Start of Given text
Several years ago a few young Americans from various parts of the country began to spend their summer vacations at Woods Hole, Massachusetts.They were young; they were poor; they were obscure; they were hard-worked and hard-working as well; they were profoundly indifferent to money or money gain; they were not even bothering especially about fame. They had as their common bond a passion for science. They had as their common aim the satisfying of that divine curiosity which makes the man who has it toil incessantly and unweariedly over ways more arduous and through wildernesses more dangerous than those that baffled the seekers after the Holy Grail. They longed—these earnest, poor, obscure young Americans—to penetrate to Nature’s innermost laboratory, her workshop of workshops, her temple of temples, there to surprise her supreme secret—the mystery of the origin of life.
End of Given text
Start of Given entries
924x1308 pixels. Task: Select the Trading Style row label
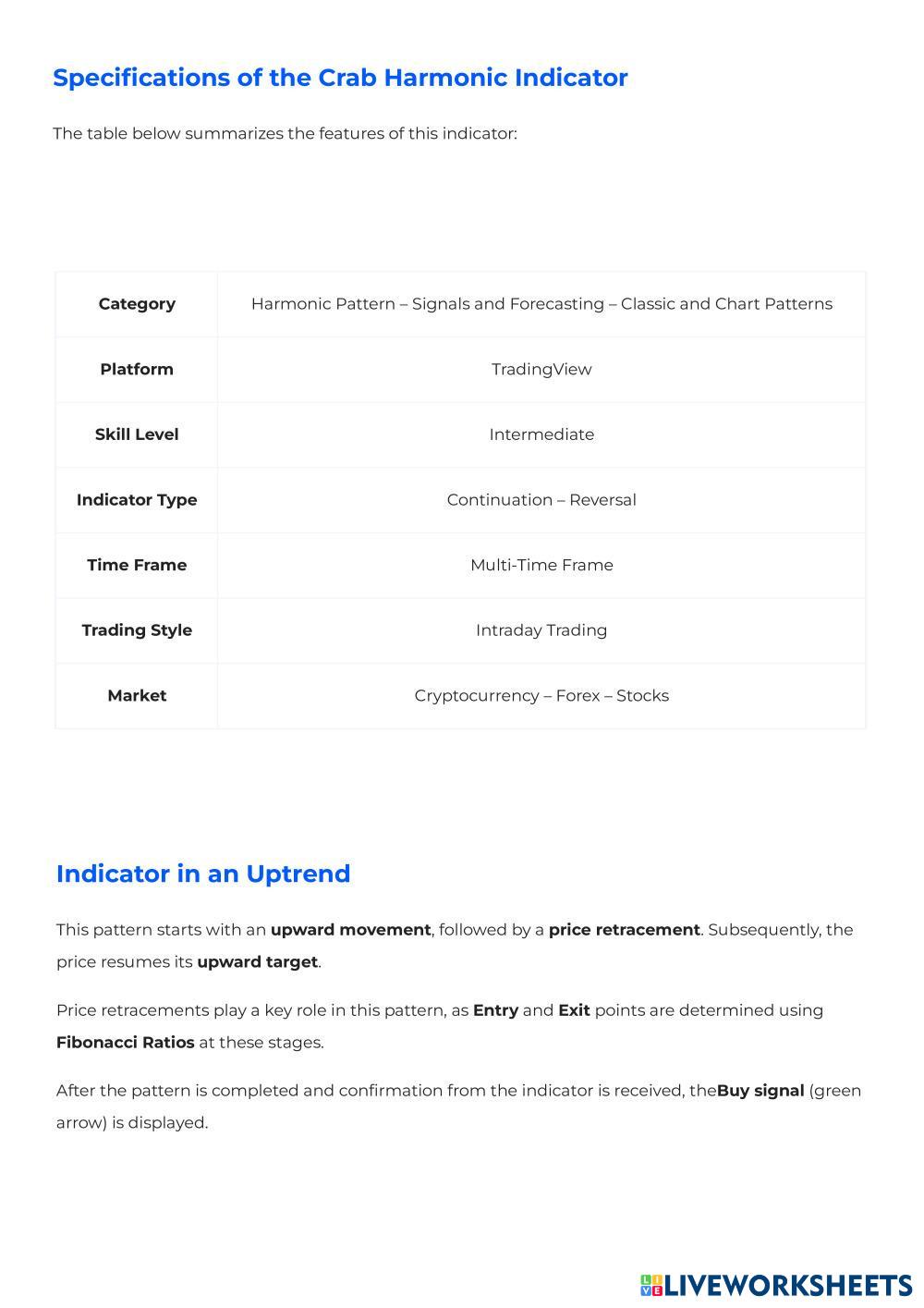pyautogui.click(x=137, y=630)
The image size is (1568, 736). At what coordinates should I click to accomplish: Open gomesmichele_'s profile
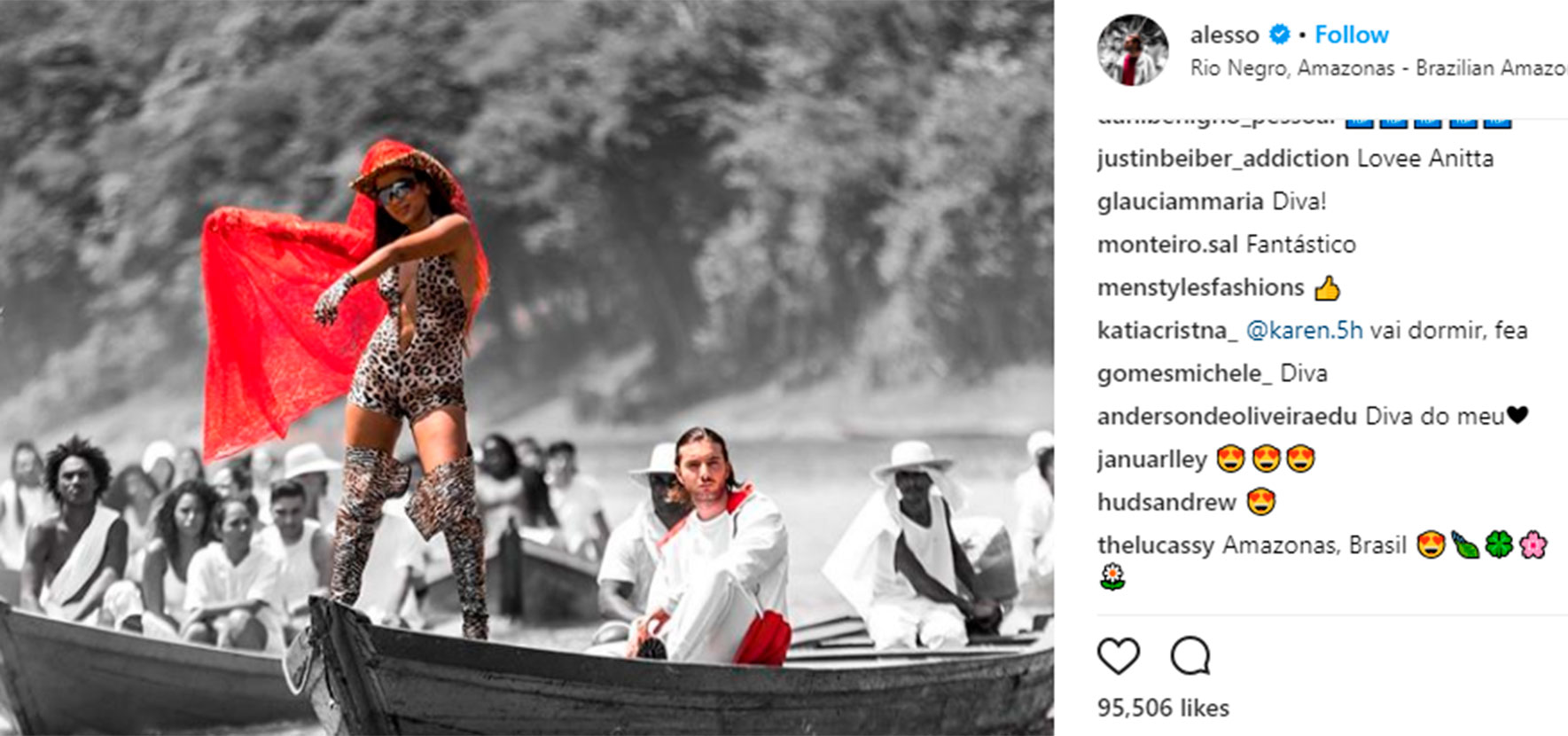pyautogui.click(x=1184, y=374)
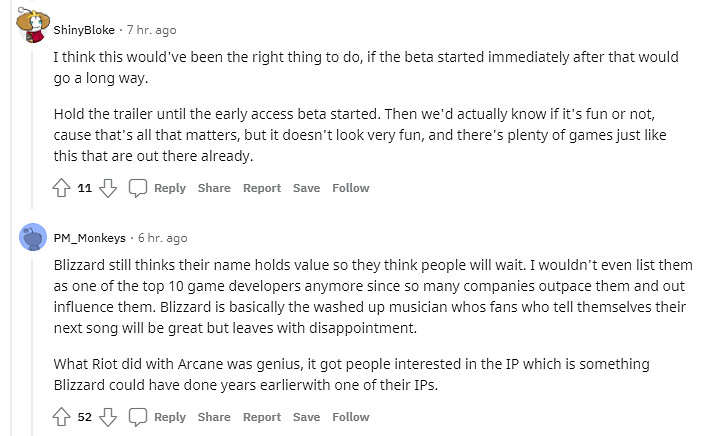This screenshot has width=705, height=436.
Task: Save PM_Monkeys' comment
Action: coord(306,417)
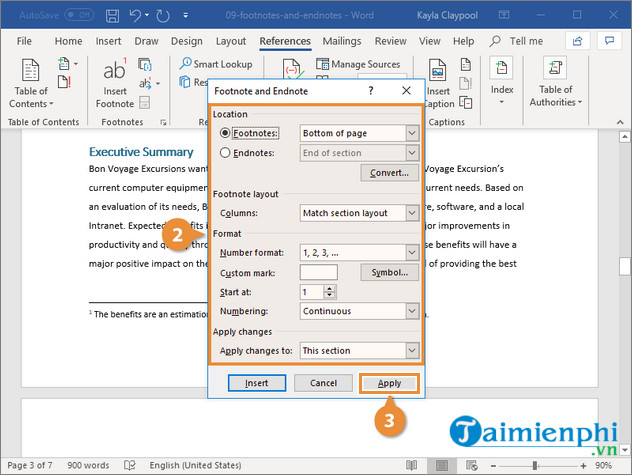The image size is (632, 475).
Task: Click the Insert Footnote ribbon icon
Action: pos(115,82)
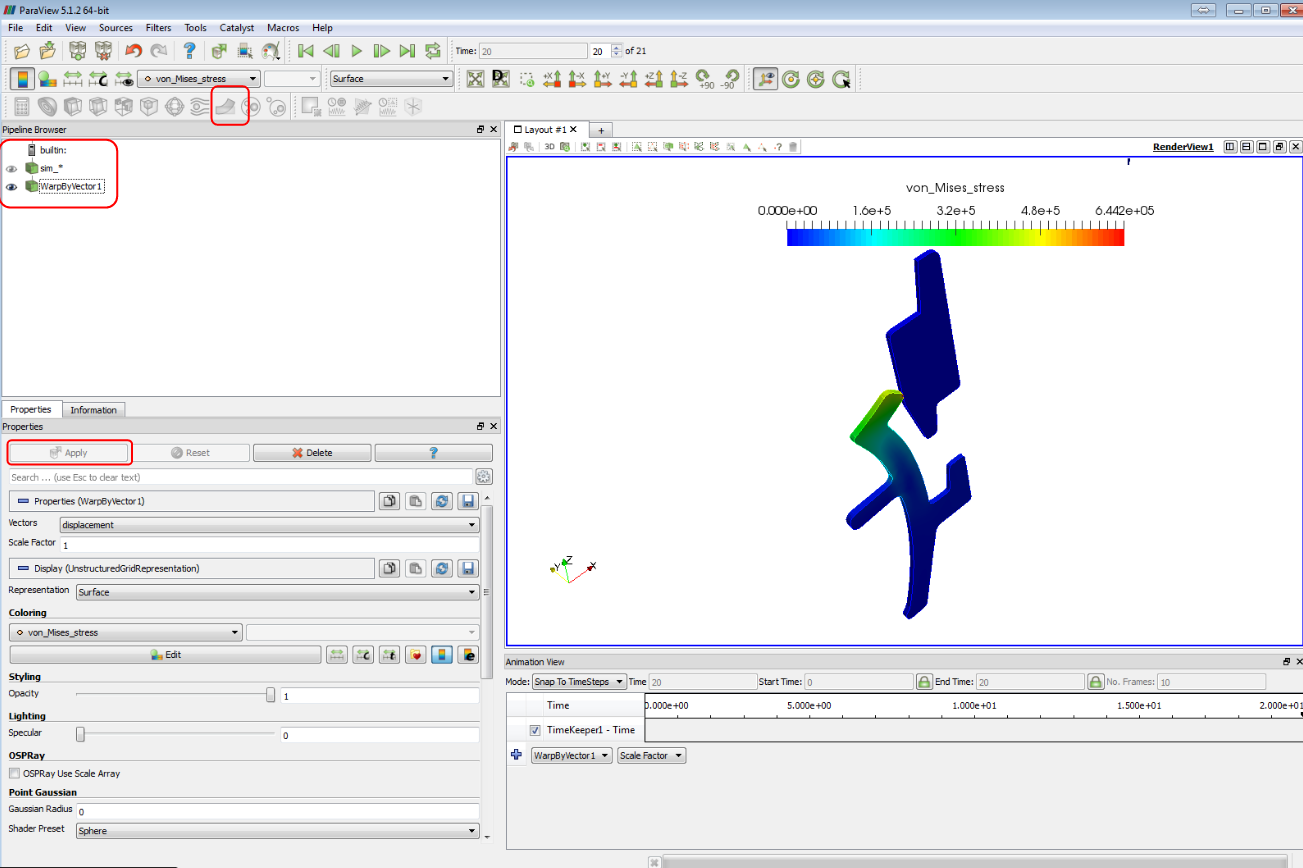This screenshot has height=868, width=1303.
Task: Open the Vectors displacement dropdown
Action: coord(268,524)
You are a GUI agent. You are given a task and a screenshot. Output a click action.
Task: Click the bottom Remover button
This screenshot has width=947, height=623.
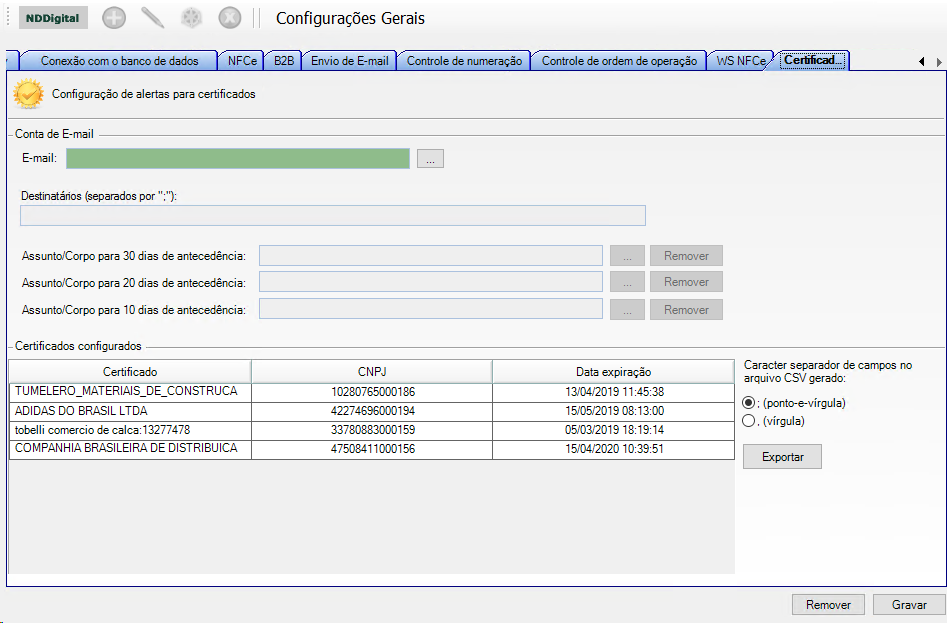828,605
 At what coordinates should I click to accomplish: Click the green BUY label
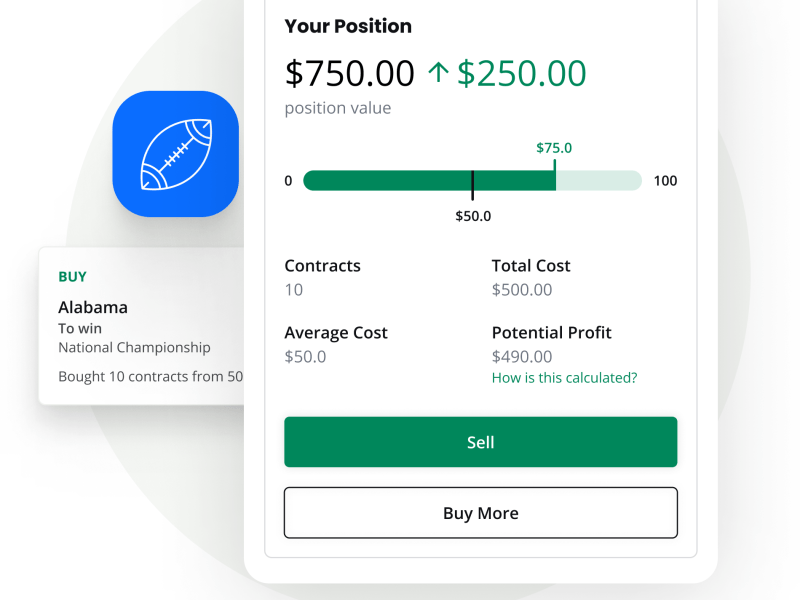(x=72, y=277)

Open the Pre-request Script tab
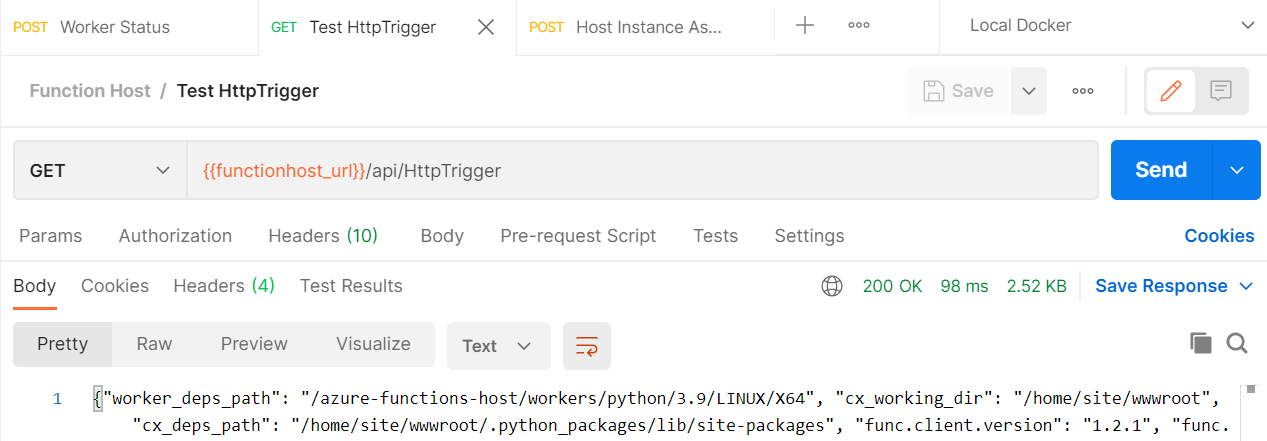(x=578, y=236)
End of Given entries
• **Exercise instructions**:
a) Answer these from the Woods Hole passage:
(i) Where did the young Americans spend their summer vacations?
(ii) What did they have as their common bond?
(iii) What mystery did they long to surprise?
b) Retype the Woods Hole passage from "Several years ago" to "origin of life.".
You won't need the records for any of this.

• **Answers in order**:
a)
(i) At Woods Hole, Massachusetts.
(ii) A passion for science.
(iii) The mystery of the origin of life.

b)
Several years ago a few young Americans from various parts of the country began to spend their summer vacations at Woods Hole, Massachusetts.They were young; they were poor; they were obscure; they were hard-worked and hard-working as well; they were profoundly indifferent to money or money gain; they were not even bothering especially about fame. They had as their common bond a passion for science. They had as their common aim the satisfying of that divine curiosity which makes the man who has it toil incessantly and unweariedly over ways more arduous and through wildernesses more dangerous than those that baffled the seekers after the Holy Grail. They longed—these earnest, poor, obscure young Americans—to penetrate to Nature’s innermost laboratory, her workshop of workshops, her temple of temples, there to surprise her supreme secret—the mystery of the origin of life.